The attack requires no malware, no exploit chain, and no technical access to the user's device. It only requires that the agent read content an attacker has touched. In August 2025, Brave's security team demonstrated this by placing invisible text inside a Reddit spoiler tag; Comet read the tag, followed the hidden instructions, and extracted a user's email address and one-time passcode. In March 2026, researchers at Zenity Labs published a family of vulnerabilities called "PleaseFix," which demonstrated zero-click agent hijacking in Comet, including one path that could access and extract credentials from a 1Password vault.

Why Can't This Problem Be Fixed?

The core issue is architectural. Agentic browsers like Comet, OpenAI's ChatGPT Atlas, and The Browser Company's Dia are designed to give AI agents full user-level authenticated access to every website the user is logged into. This is what makes them powerful, but it's also what makes them fundamentally vulnerable.

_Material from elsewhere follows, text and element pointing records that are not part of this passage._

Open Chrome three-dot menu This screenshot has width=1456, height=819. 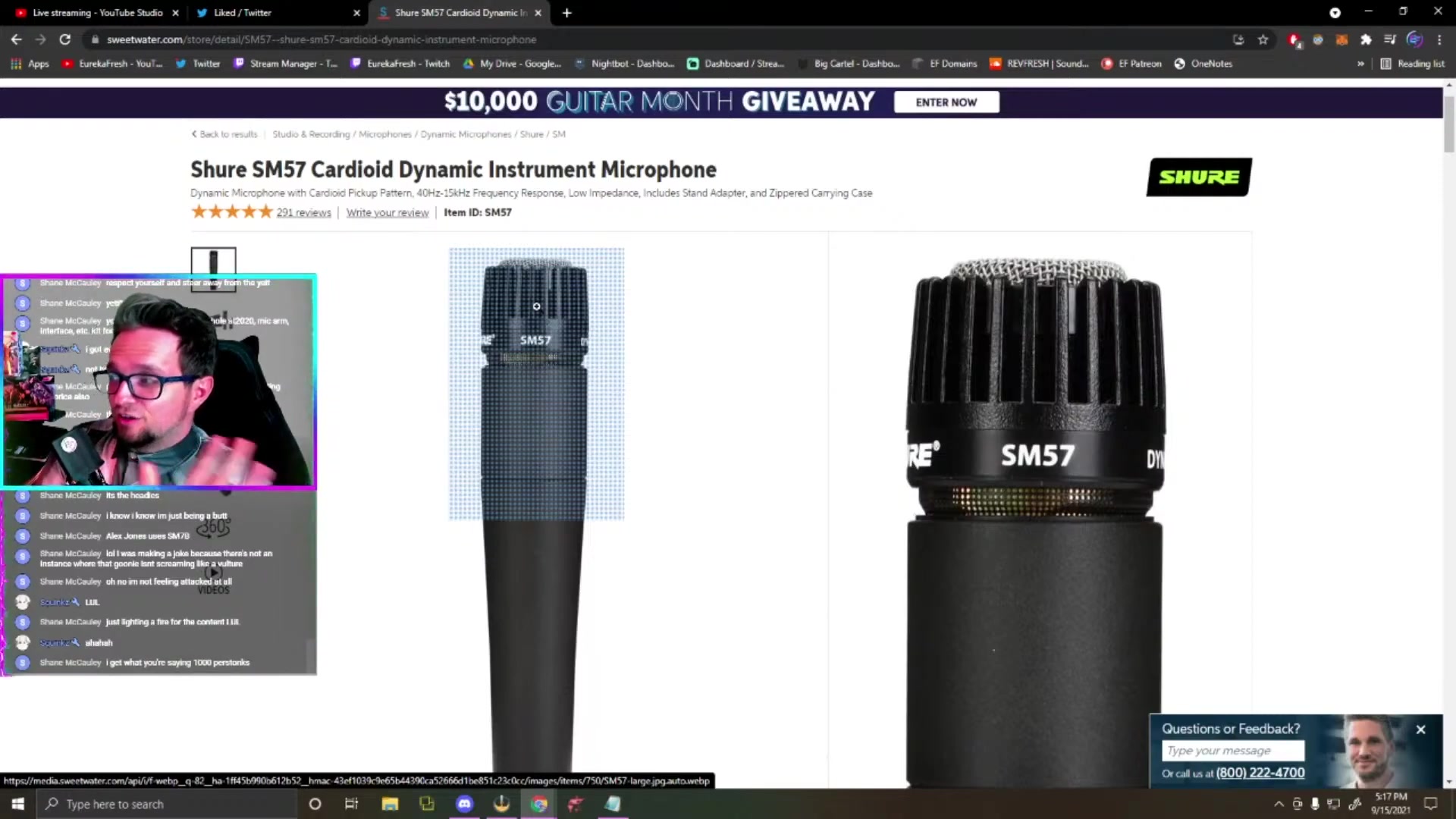click(x=1439, y=39)
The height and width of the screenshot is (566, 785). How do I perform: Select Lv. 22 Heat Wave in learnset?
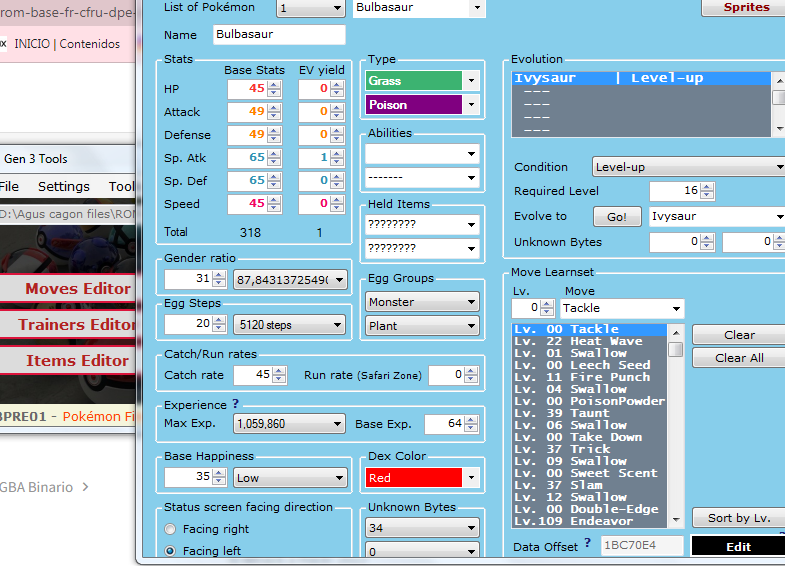[586, 341]
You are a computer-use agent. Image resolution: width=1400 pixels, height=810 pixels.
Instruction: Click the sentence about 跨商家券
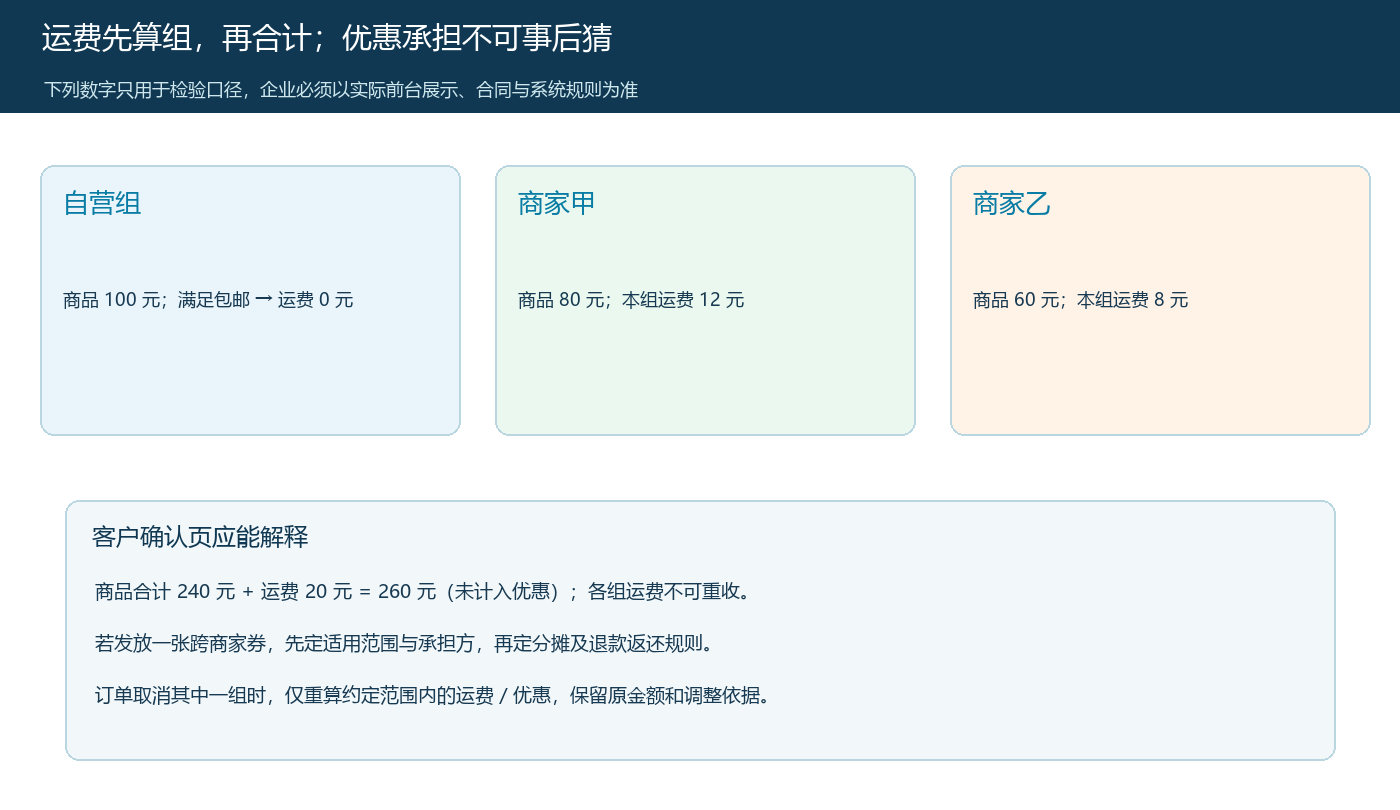coord(405,644)
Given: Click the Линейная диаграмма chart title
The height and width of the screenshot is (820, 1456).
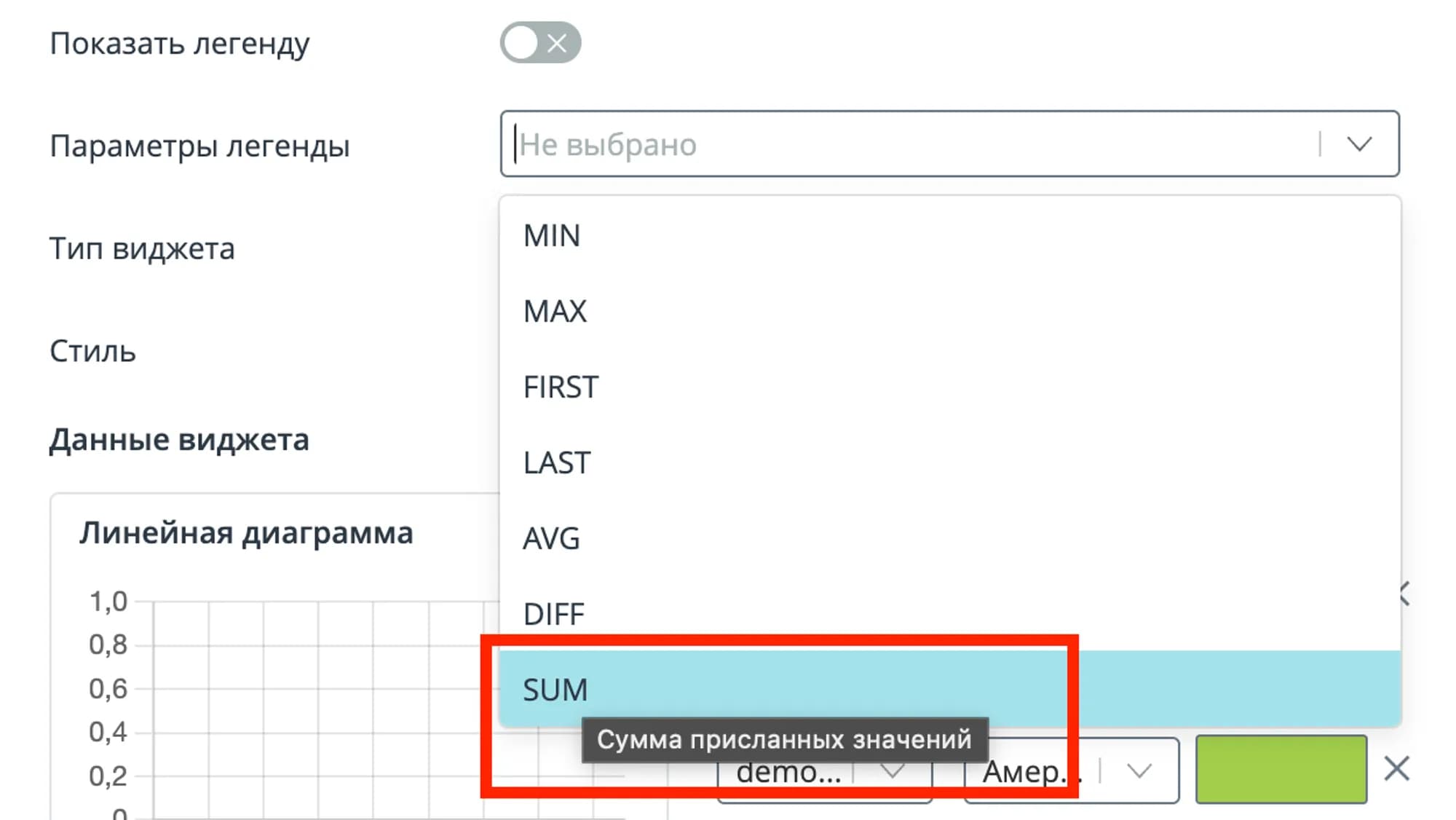Looking at the screenshot, I should (246, 533).
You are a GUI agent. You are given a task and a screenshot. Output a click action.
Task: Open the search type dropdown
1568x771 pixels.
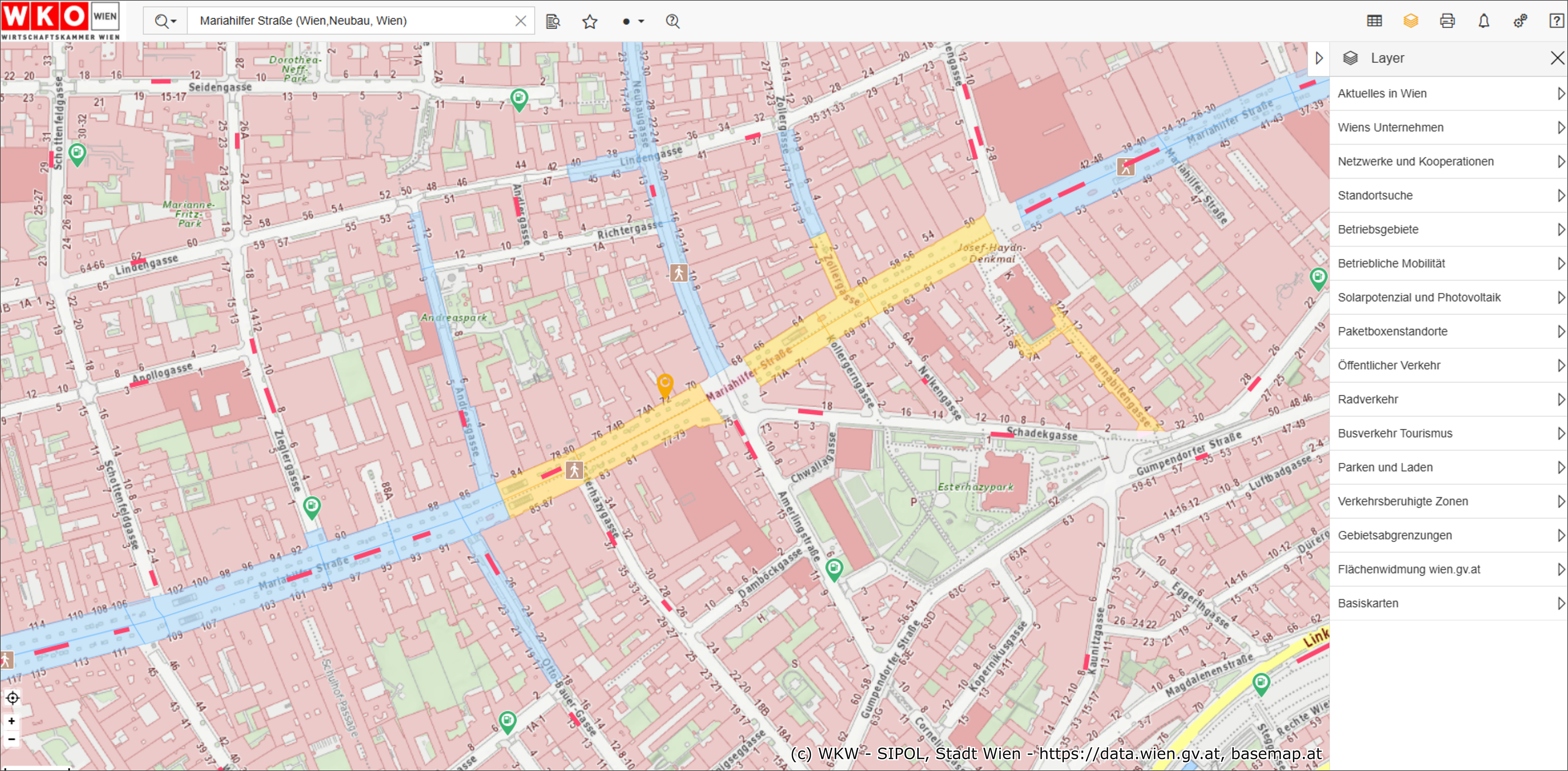click(x=165, y=21)
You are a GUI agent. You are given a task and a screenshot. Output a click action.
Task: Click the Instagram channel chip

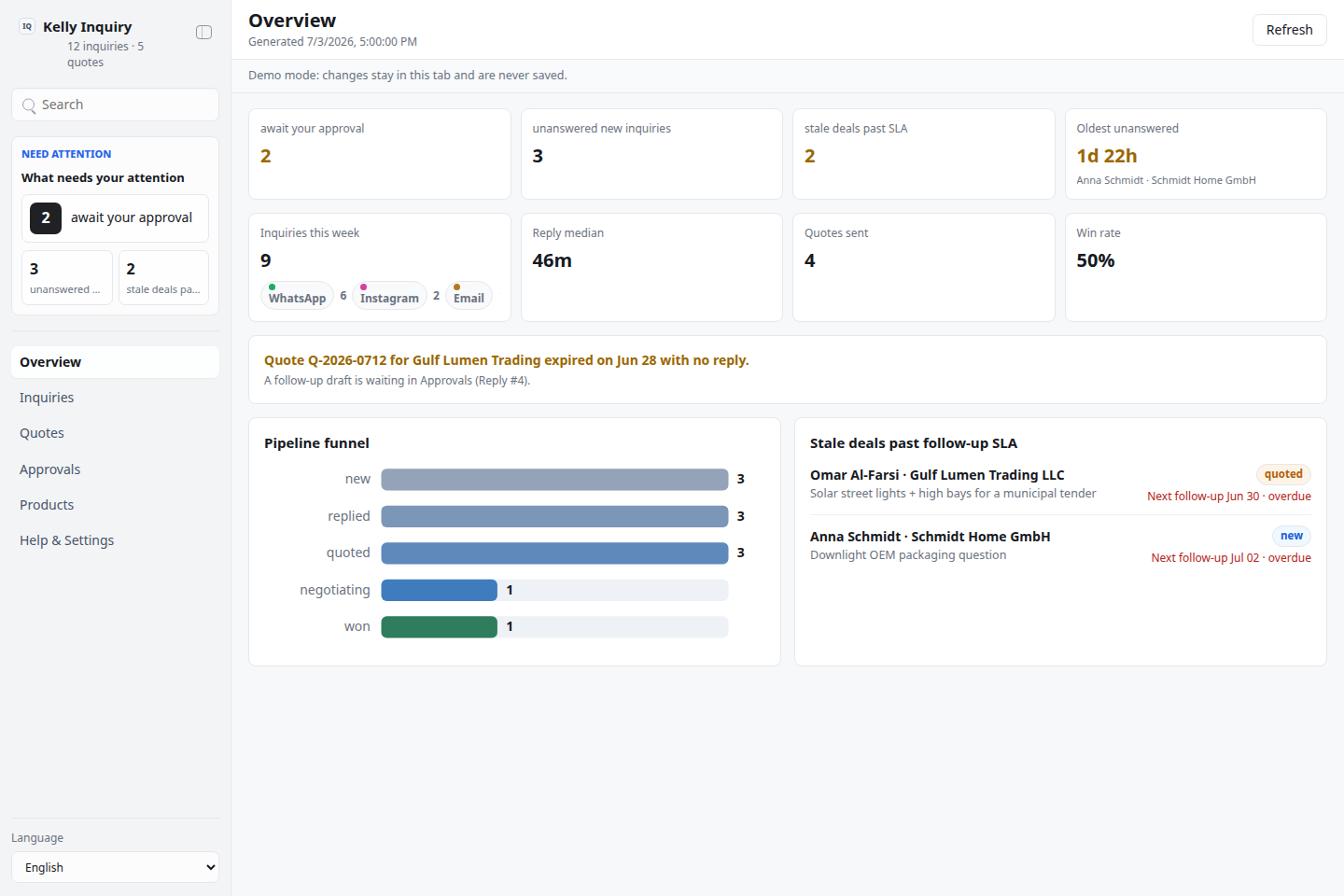pyautogui.click(x=389, y=296)
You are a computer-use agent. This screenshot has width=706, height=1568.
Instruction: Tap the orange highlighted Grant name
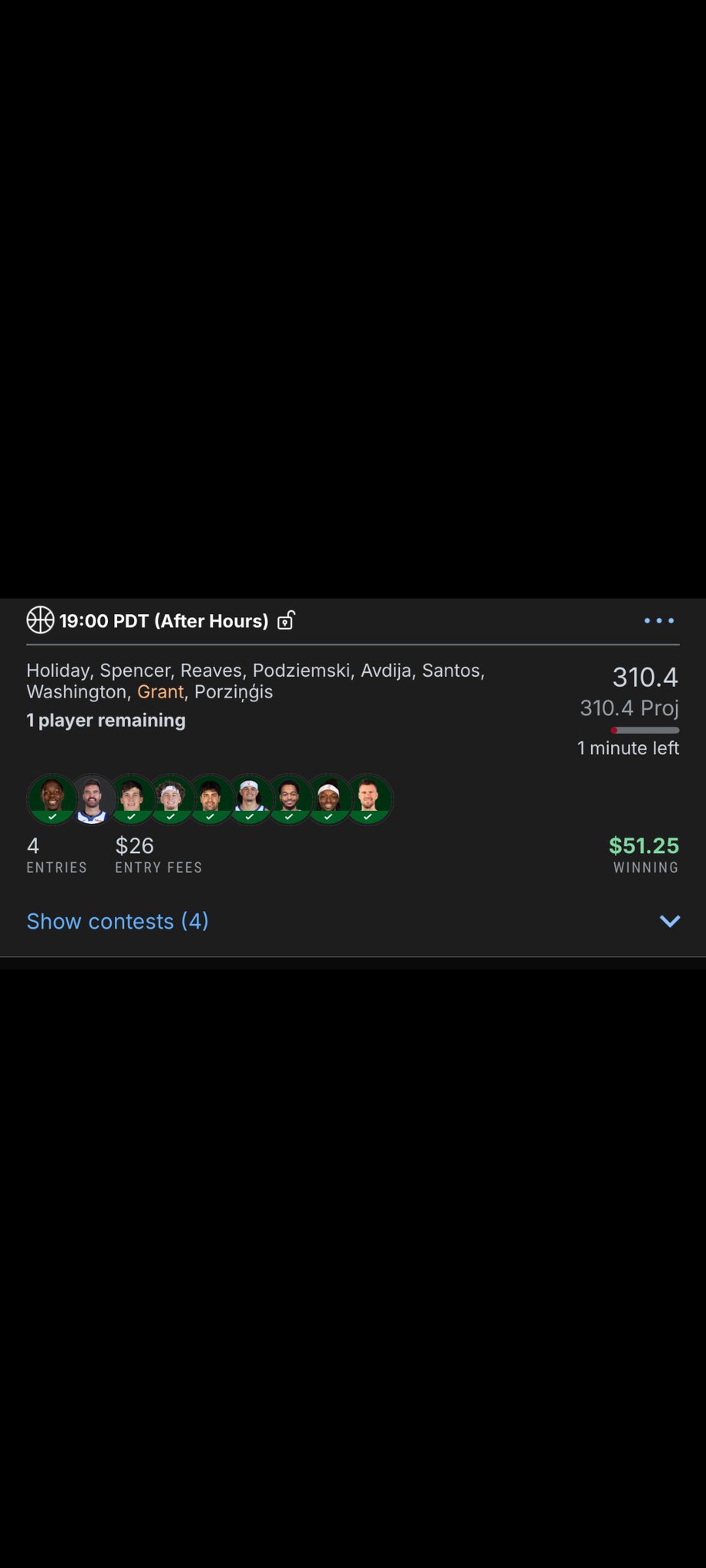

For thirty years, the web relied on the same-origin policy, a foundational security rule introduced by Netscape Navigator in 1995. This rule prevents any script or application on one website from reading data belonging to another. When you open Gmail and your bank in adjacent tabs, the bank page cannot see your Gmail contents. Agentic browsers make that protection irrelevant, not by breaking it, but by design. When a user authorizes an AI agent to act across the web, the agent operates with the keys to every domain the user has logged into.

"Now you have an application that can perform actions like a human. It gets logged as if those actions are taking place like a human in some respects, and it opens the world to new challenges," noted Josh Hoodlet, a security researcher at Dark Reading.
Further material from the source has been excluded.